Search code examples
loopsgotokenize

"Infinite loop" causing unreachable code


i'm currently trying to work with the html tokenizer https://godoc.org/golang.org/x/net/html.

So what i want to do is following: get all links from url and if url contains a certain string -> add to url-list.

resp, err = client.Get("someurl")
var urls []string

if err != nil {
    log.Fatal(err)
}

z := html.NewTokenizer(resp.Body)

for {
    tt := z.Next()

    switch {
    case tt == html.ErrorToken:
        return
    case tt == html.StartTagToken:
        t := z.Token()

        isAnchor := t.Data == "a"
        if !isAnchor {
            continue
        }

        ok, url := getHref(t)
        if !ok {
            continue
        }
        if strings.Contains(url, "somestring") {
            urls = append(urls, url)
        }

    }
}

fmt.Println(urls)

This doesn't work since "fmt.Println(urls)" is unreachable. The loop ofc ends at some point.... but this doesn't compile. How do i get the code after the loop to be reachable?

Regards


Solution

  • There's no break in the loop. The only way it ends is via a return which sends control out of this function.
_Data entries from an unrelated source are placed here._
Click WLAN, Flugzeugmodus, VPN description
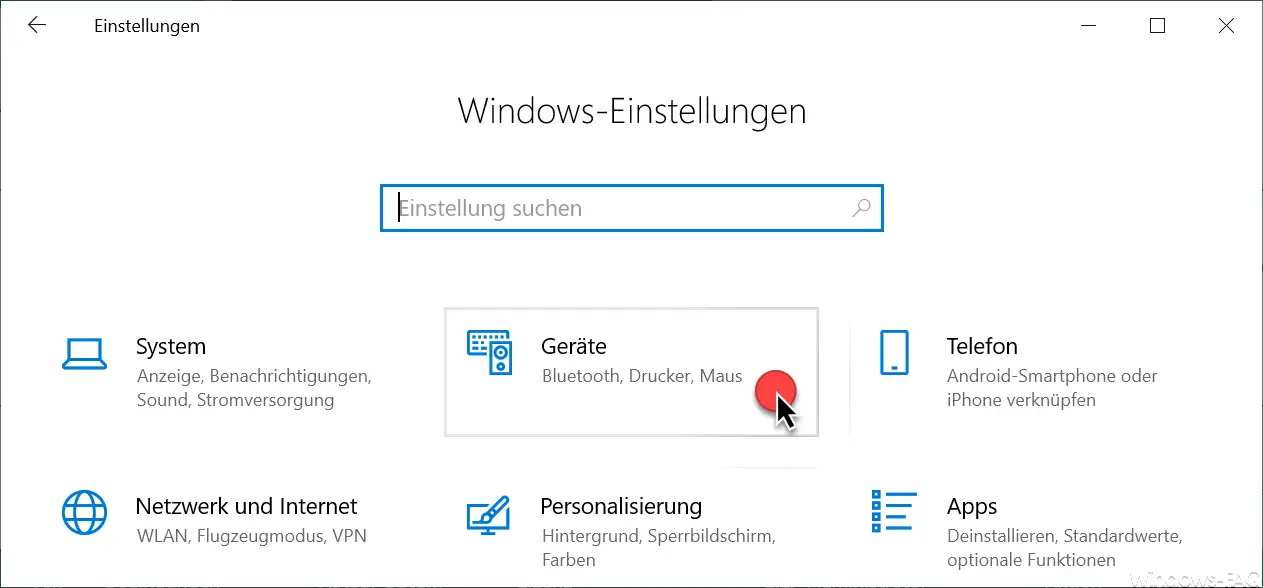The image size is (1263, 588). point(251,536)
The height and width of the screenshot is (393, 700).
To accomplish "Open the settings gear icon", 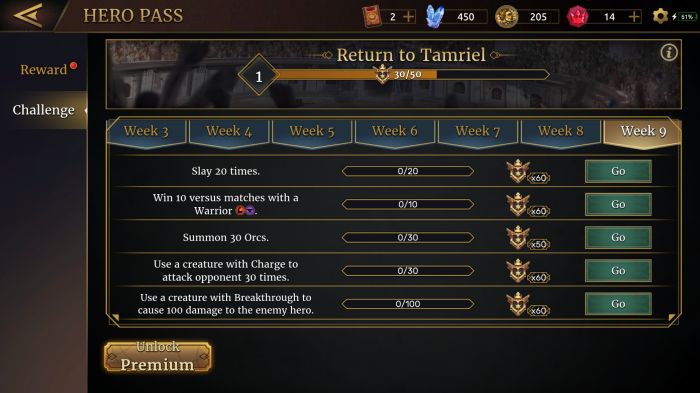I will (660, 17).
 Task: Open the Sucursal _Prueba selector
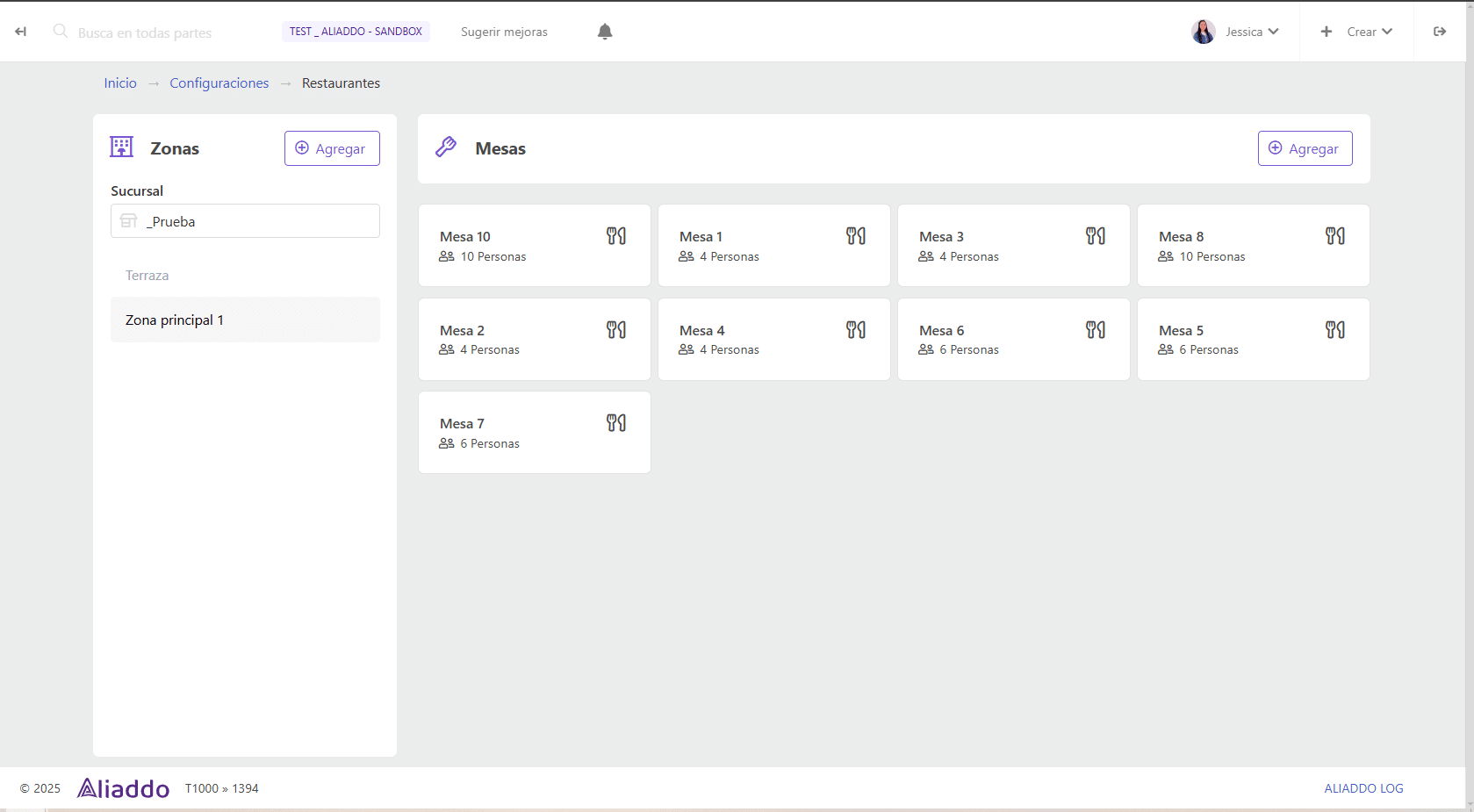click(x=245, y=221)
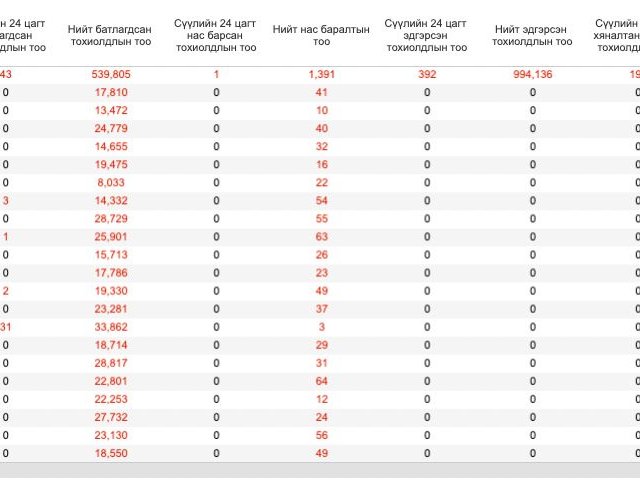Click the confirmed cases cell 18,550
This screenshot has height=480, width=640.
(111, 453)
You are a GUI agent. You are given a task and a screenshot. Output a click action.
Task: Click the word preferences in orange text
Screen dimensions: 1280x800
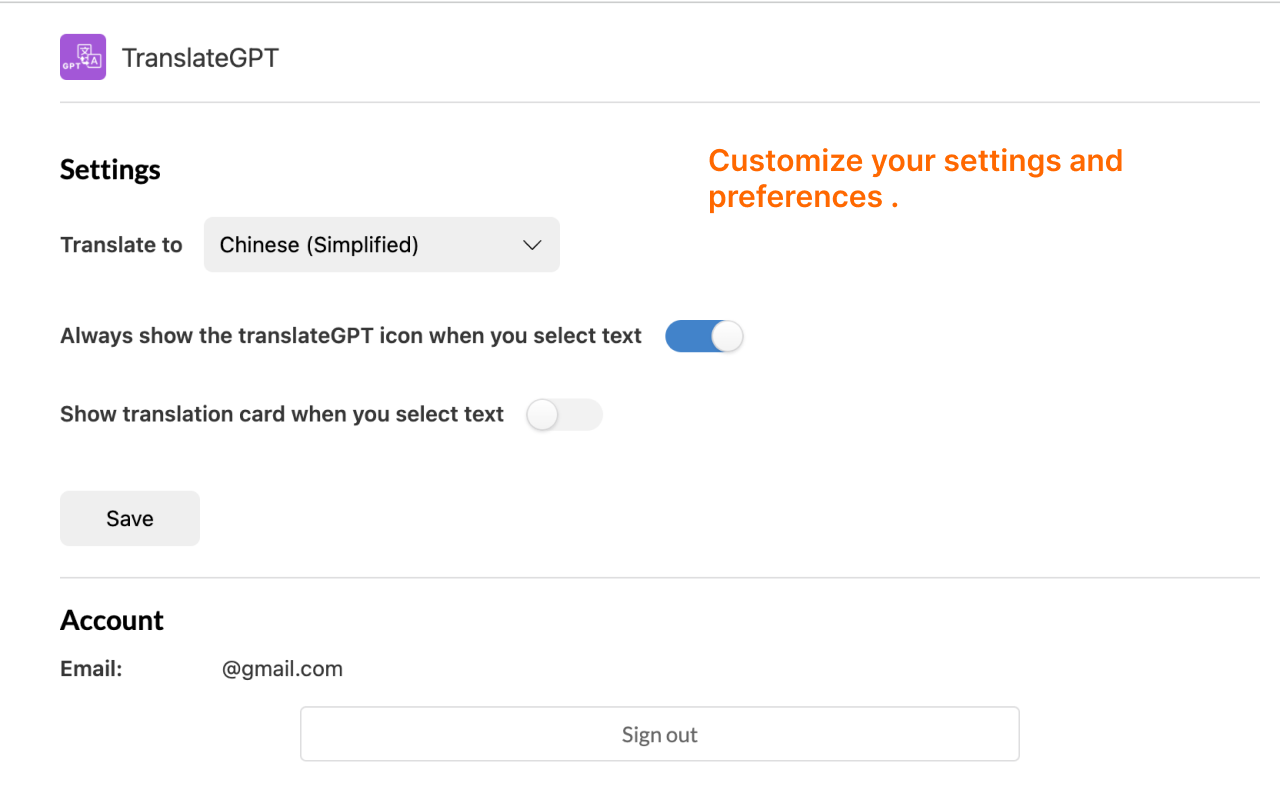[x=795, y=197]
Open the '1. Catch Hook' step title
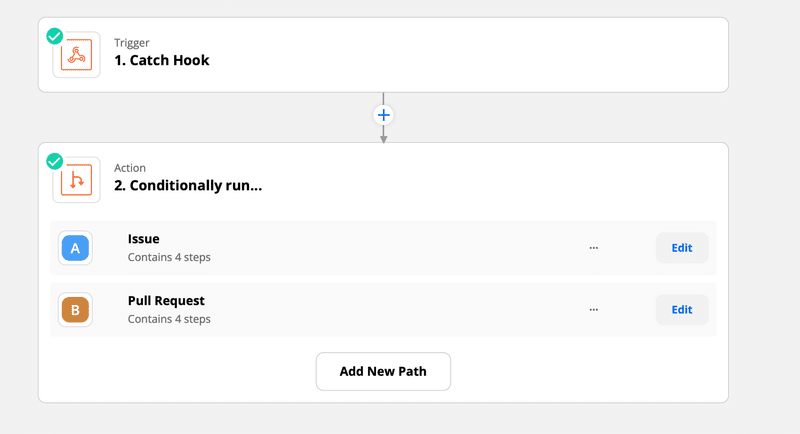 pyautogui.click(x=162, y=60)

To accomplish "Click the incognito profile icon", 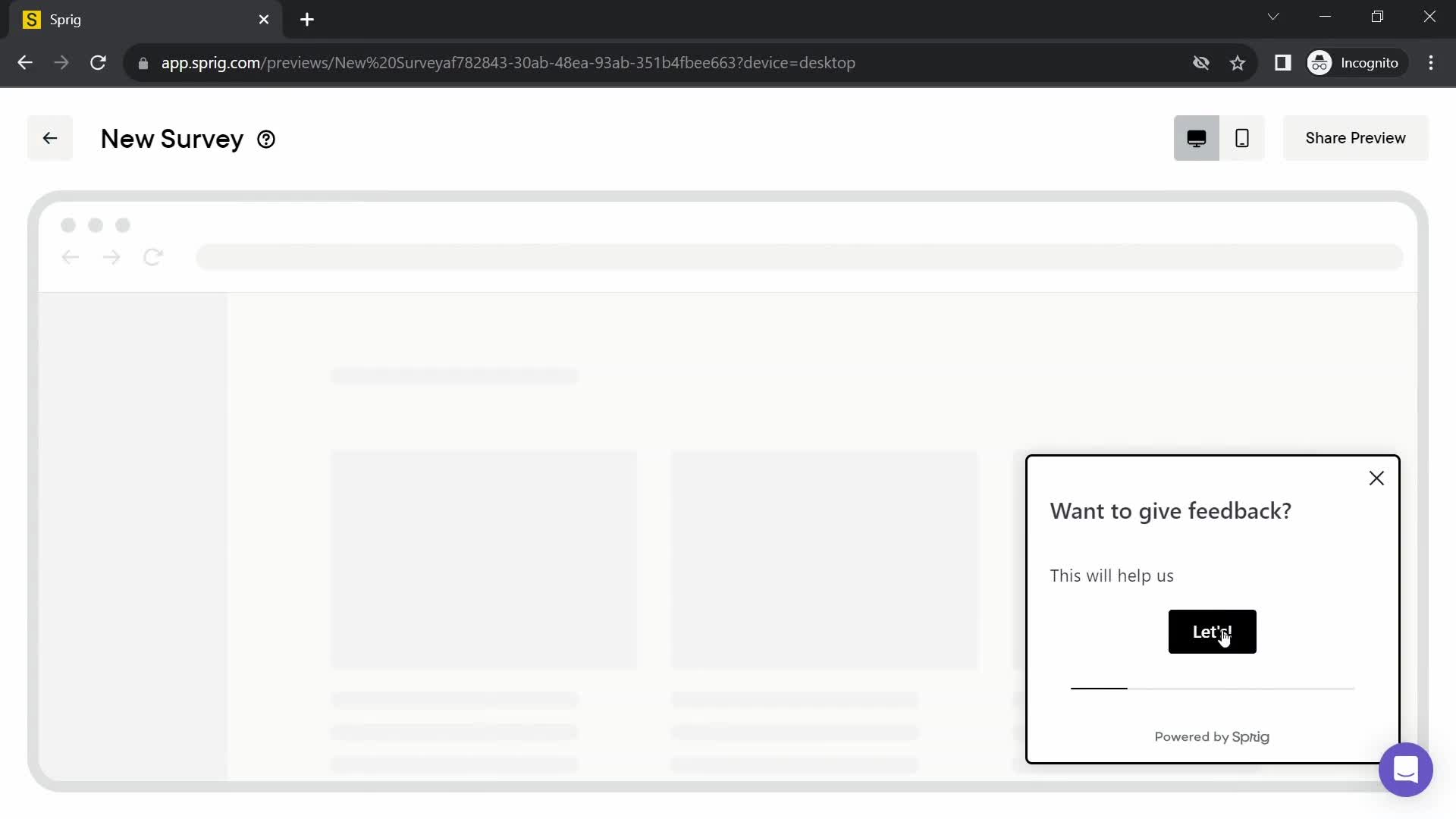I will coord(1321,62).
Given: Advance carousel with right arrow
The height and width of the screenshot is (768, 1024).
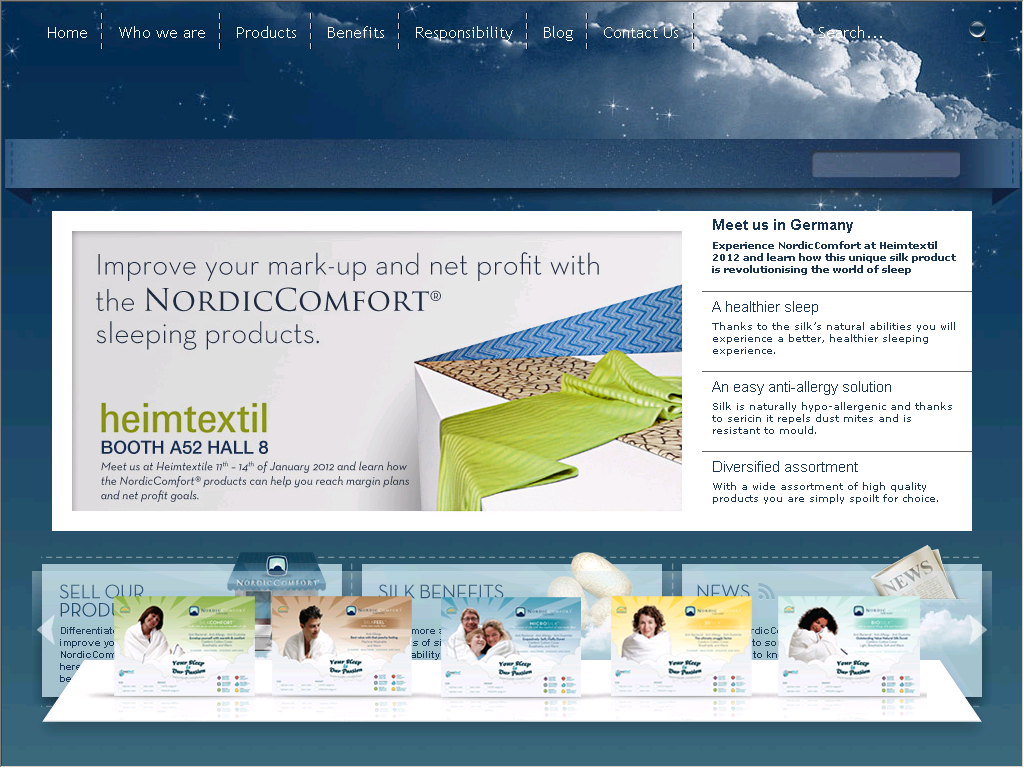Looking at the screenshot, I should click(x=978, y=629).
This means that fmt.Println(urls) is not reachable.

    Try this:

    L:
    for {
        tt := z.Next()
    
        switch {
        case tt == html.ErrorToken:
            break L
        case tt == html.StartTagToken:
            t := z.Token()
    
            isAnchor := t.Data == "a"
            if !isAnchor {
                continue
            }
    
            ok, url := getHref(t)
            if !ok {
                continue
            }
            if strings.Contains(url, "somestring") {
                urls = append(urls, url)
            }
    
        }
    }